*Quoted text:*

-- begin --

Leo XIV: Marriage is not an ideal, but the canon of true love between man and woman
By Roberto de Mattei | 4 June 2025

“Marriage is not an ideal, but the canon of true love between a man and a woman: a love that is total, faithful and fruitful”. This is what Leo XIV said on 31 May 2025, in the homily of the Mass for the Jubilee of Families, emphasising that this love “enables you, in the image of God, to bestow the gift of life”.
The meaning of this statement must not be overlooked, because too often today the moral law is reduced to an ideal difficult to achieve. The word “canon”, in religious language, indicates an official rule of the Church, a legal and moral norm, an objective law, that all Christians are bound to observe.
Marriage, one and indissoluble, formed by a man and a woman, is a divine and natural institution, willed by God himself and elevated by Jesus Christ to the dignity of a Sacrament. The family, founded on marriage, is therefore a true society with a spiritual, moral and juridical unity, whose constitution and rights God has established. Whoever observes this law receives from God all the graces necessary to observe it.
Presenting marriage as an ideal, and not as a law to which a grace is linked, is equivalent to affirming that this model does not belong to the world of reality, but to that of desires, sometimes unattainable. It therefore means falling into moral relativism. Men, in order to live, need principles that can and must be lived: one of these is marriage. The idea, instead, that “marriage is an ideal” runs through the apostolic exhortation Amoris Laetitia of 2016, in which Pope Francis insisted on the fact that this ideal must be proposed gradually, accompanying people on their journey. But Catholic morality is not gradual and does not admit exceptions: either it is absolute or it is not. The possibility of “exceptions” to the law arises precisely from the idea of an impracticable ideal. This was the thesis of Luther, who maintained that God has given man a law impossible to follow. Luther therefore developed the concept of a “fiducial faith” that saves without works, precisely because the commandments cannot be observed. To the Lutheran concept of the impracticability of the law, the Council of Trent replied that one is saved through faith and works. The Council anathematised anyone who said that “for the man justified and constituted in grace, the commandments of God are impossible to observe” (Denz-H, no. 1568), and affirmed, “God in fact does not command the impossible, but when he commands he admonishes you to do what you can, to ask for what you can not, and he helps you so that you may be able.” (Denz-H, no. 1356)
One may find oneself before seemingly insurmountable problems, but in these cases one must do all one can, with one’s own strength, to observe the natural and divine law and ask God for help to overcome the problem. It is of the Catholic faith that this help will not be lacking and that every problem will be resolved. In exceptional cases God will offer us an extraordinary help of grace, precisely because he has not given us an impracticable law. Doctrine is not an abstract ideal, and the life of the Christian is nothing other than the practice of the commandments, according to the teaching of Jesus: “He that hath my commandments, and keepeth them; he it is that loveth me.” (Jn 14:21).

-- end --

*Provided material:*

-- begin --

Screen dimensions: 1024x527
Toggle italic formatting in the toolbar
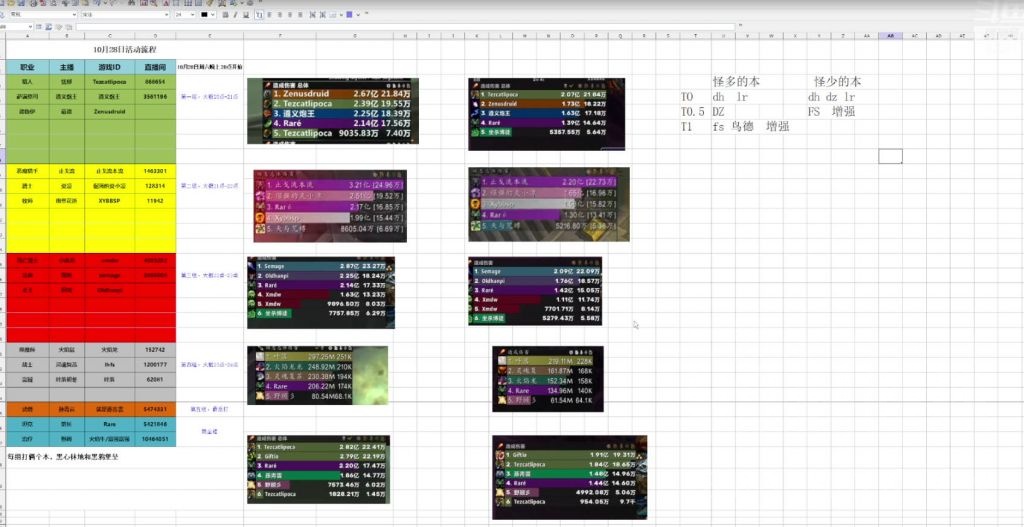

-- end --

*Given instruction:* Summarize the article on Leo XIV's statement about marriage in two sentences. Work from the article alone.

*Output of the task:* In a homily on 31 May 2025, Leo XIV said that marriage is not an ideal but the canon of true love between a man and a woman, and the article stresses that "canon" means an objective rule that all Christians are bound to observe. It argues that presenting marriage as an ideal, as Amoris Laetitia does, amounts to moral relativism, and it cites the Council of Trent's reply to Luther that God does not command the impossible.